**Work task:** The entries below should appear again in your reply, word for word.

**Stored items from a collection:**
BEGIN

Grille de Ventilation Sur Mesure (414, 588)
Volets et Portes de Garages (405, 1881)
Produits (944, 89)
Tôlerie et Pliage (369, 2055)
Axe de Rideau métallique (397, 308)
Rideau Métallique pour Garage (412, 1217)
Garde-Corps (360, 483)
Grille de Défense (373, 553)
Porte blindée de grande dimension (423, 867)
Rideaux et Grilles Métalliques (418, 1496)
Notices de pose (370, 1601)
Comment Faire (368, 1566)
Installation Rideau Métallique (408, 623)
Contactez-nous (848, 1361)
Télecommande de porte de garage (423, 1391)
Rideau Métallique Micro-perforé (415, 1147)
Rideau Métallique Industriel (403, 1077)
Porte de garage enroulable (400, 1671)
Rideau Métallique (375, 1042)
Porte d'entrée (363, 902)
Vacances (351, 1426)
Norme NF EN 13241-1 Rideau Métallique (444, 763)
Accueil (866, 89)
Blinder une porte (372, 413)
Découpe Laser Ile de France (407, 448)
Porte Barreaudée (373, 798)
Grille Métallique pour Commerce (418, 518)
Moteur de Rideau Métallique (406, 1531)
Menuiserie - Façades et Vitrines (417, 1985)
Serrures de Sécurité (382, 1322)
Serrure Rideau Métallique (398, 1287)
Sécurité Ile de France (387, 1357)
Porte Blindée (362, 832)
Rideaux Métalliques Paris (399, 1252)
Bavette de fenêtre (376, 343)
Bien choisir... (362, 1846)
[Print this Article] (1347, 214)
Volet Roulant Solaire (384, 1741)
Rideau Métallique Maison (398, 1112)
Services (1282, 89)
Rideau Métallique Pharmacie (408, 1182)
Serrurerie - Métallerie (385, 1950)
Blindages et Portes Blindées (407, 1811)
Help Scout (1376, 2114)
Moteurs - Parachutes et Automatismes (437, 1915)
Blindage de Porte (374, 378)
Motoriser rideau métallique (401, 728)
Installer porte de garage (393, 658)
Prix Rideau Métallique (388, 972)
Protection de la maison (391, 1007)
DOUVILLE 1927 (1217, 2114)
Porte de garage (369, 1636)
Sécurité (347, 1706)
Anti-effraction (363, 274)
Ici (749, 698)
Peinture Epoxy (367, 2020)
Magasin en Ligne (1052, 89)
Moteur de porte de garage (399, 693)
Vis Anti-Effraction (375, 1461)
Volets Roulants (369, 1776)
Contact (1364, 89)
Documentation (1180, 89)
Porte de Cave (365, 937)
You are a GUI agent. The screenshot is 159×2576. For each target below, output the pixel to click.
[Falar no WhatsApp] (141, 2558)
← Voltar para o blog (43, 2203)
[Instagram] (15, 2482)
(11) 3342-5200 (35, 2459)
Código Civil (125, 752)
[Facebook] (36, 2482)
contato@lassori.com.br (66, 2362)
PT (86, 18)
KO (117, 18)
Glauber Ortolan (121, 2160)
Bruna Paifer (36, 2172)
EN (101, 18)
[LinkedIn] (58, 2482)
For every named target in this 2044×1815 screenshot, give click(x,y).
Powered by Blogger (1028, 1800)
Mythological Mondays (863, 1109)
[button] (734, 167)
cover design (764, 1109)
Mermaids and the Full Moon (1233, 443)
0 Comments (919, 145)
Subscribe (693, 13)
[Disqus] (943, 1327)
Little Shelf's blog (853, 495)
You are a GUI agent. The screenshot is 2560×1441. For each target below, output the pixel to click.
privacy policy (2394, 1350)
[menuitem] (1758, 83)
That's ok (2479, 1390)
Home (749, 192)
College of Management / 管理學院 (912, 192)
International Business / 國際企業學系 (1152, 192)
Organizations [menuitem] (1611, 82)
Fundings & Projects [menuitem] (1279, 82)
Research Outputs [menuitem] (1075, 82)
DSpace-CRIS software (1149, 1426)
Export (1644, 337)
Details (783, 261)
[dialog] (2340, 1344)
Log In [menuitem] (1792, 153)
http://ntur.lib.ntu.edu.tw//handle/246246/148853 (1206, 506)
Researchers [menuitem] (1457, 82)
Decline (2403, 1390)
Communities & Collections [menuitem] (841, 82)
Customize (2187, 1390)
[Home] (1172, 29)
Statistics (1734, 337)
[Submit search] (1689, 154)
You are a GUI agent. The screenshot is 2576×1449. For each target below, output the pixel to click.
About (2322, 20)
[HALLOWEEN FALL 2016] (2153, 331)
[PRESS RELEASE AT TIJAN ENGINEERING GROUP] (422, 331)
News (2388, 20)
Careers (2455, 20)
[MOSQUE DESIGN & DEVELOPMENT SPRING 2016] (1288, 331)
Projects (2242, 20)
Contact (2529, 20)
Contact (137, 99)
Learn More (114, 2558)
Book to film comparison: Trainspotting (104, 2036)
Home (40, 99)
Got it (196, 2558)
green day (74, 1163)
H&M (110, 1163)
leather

END

**Exercise answer:**
Grille de Ventilation Sur Mesure (414, 588)
Volets et Portes de Garages (405, 1881)
Produits (944, 89)
Tôlerie et Pliage (369, 2055)
Axe de Rideau métallique (397, 308)
Rideau Métallique pour Garage (412, 1217)
Garde-Corps (360, 483)
Grille de Défense (373, 553)
Porte blindée de grande dimension (423, 867)
Rideaux et Grilles Métalliques (418, 1496)
Notices de pose (370, 1601)
Comment Faire (368, 1566)
Installation Rideau Métallique (408, 623)
Contactez-nous (848, 1361)
Télecommande de porte de garage (423, 1391)
Rideau Métallique Micro-perforé (415, 1147)
Rideau Métallique Industriel (403, 1077)
Porte de garage enroulable (400, 1671)
Rideau Métallique (375, 1042)
Porte d'entrée (363, 902)
Vacances (351, 1426)
Norme NF EN 13241-1 Rideau Métallique (444, 763)
Accueil (866, 89)
Blinder une porte (372, 413)
Découpe Laser Ile de France (407, 448)
Porte Barreaudée (373, 798)
Grille Métallique pour Commerce (418, 518)
Moteur de Rideau Métallique (406, 1531)
Menuiserie - Façades et Vitrines (417, 1985)
Serrures de Sécurité (382, 1322)
Serrure Rideau Métallique (398, 1287)
Sécurité Ile de France (387, 1357)
Porte Blindée (362, 832)
Rideaux Métalliques Paris (399, 1252)
Bavette de fenêtre (376, 343)
Bien choisir... (362, 1846)
[Print this Article] (1347, 214)
Volet Roulant Solaire (384, 1741)
Rideau Métallique Maison (398, 1112)
Services (1282, 89)
Rideau Métallique Pharmacie (408, 1182)
Serrurerie - Métallerie (385, 1950)
Blindages et Portes Blindées (407, 1811)
Help Scout (1376, 2114)
Moteurs - Parachutes et Automatismes (437, 1915)
Blindage de Porte (374, 378)
Motoriser rideau métallique (401, 728)
Installer porte de garage (393, 658)
Prix Rideau Métallique (388, 972)
Protection de la maison (391, 1007)
DOUVILLE 1927 (1217, 2114)
Porte de garage (369, 1636)
Sécurité (347, 1706)
Anti-effraction (363, 274)
Ici (749, 698)
Peinture Epoxy (367, 2020)
Magasin en Ligne (1052, 89)
Moteur de porte de garage (399, 693)
Vis Anti-Effraction (375, 1461)
Volets Roulants (369, 1776)
Contact (1364, 89)
Documentation (1180, 89)
Porte de Cave (365, 937)
You are a GUI agent. The screenshot is 159×2576. For each target below, output the pixel to click.
[Falar no WhatsApp] (141, 2558)
← Voltar para o blog (43, 2203)
[Instagram] (15, 2482)
(11) 3342-5200 (35, 2459)
Código Civil (125, 752)
[Facebook] (36, 2482)
contato@lassori.com.br (66, 2362)
PT (86, 18)
KO (117, 18)
Glauber Ortolan (121, 2160)
Bruna Paifer (36, 2172)
EN (101, 18)
[LinkedIn] (58, 2482)
For every named target in this 2044×1815 screenshot, give click(x,y).
Powered by Blogger (1028, 1800)
Mythological Mondays (863, 1109)
[button] (734, 167)
cover design (764, 1109)
Mermaids and the Full Moon (1233, 443)
0 Comments (919, 145)
Subscribe (693, 13)
[Disqus] (943, 1327)
Little Shelf's blog (853, 495)
You are a GUI agent. The screenshot is 2560×1441. For each target below, output the pixel to click.
privacy policy (2394, 1350)
[menuitem] (1758, 83)
That's ok (2479, 1390)
Home (749, 192)
College of Management / 管理學院 (912, 192)
International Business / 國際企業學系 (1152, 192)
Organizations [menuitem] (1611, 82)
Fundings & Projects [menuitem] (1279, 82)
Research Outputs [menuitem] (1075, 82)
DSpace-CRIS software (1149, 1426)
Export (1644, 337)
Details (783, 261)
[dialog] (2340, 1344)
Log In [menuitem] (1792, 153)
http://ntur.lib.ntu.edu.tw//handle/246246/148853 (1206, 506)
Researchers [menuitem] (1457, 82)
Decline (2403, 1390)
Communities & Collections [menuitem] (841, 82)
Customize (2187, 1390)
[Home] (1172, 29)
Statistics (1734, 337)
[Submit search] (1689, 154)
You are a GUI agent. The screenshot is 2576×1449. For each target below, output the pixel to click.
About (2322, 20)
[HALLOWEEN FALL 2016] (2153, 331)
[PRESS RELEASE AT TIJAN ENGINEERING GROUP] (422, 331)
News (2388, 20)
Careers (2455, 20)
[MOSQUE DESIGN & DEVELOPMENT SPRING 2016] (1288, 331)
Projects (2242, 20)
Contact (2529, 20)
Contact (137, 99)
Learn More (114, 2558)
Book to film comparison: Trainspotting (104, 2036)
Home (40, 99)
Got it (196, 2558)
green day (74, 1163)
H&M (110, 1163)
leather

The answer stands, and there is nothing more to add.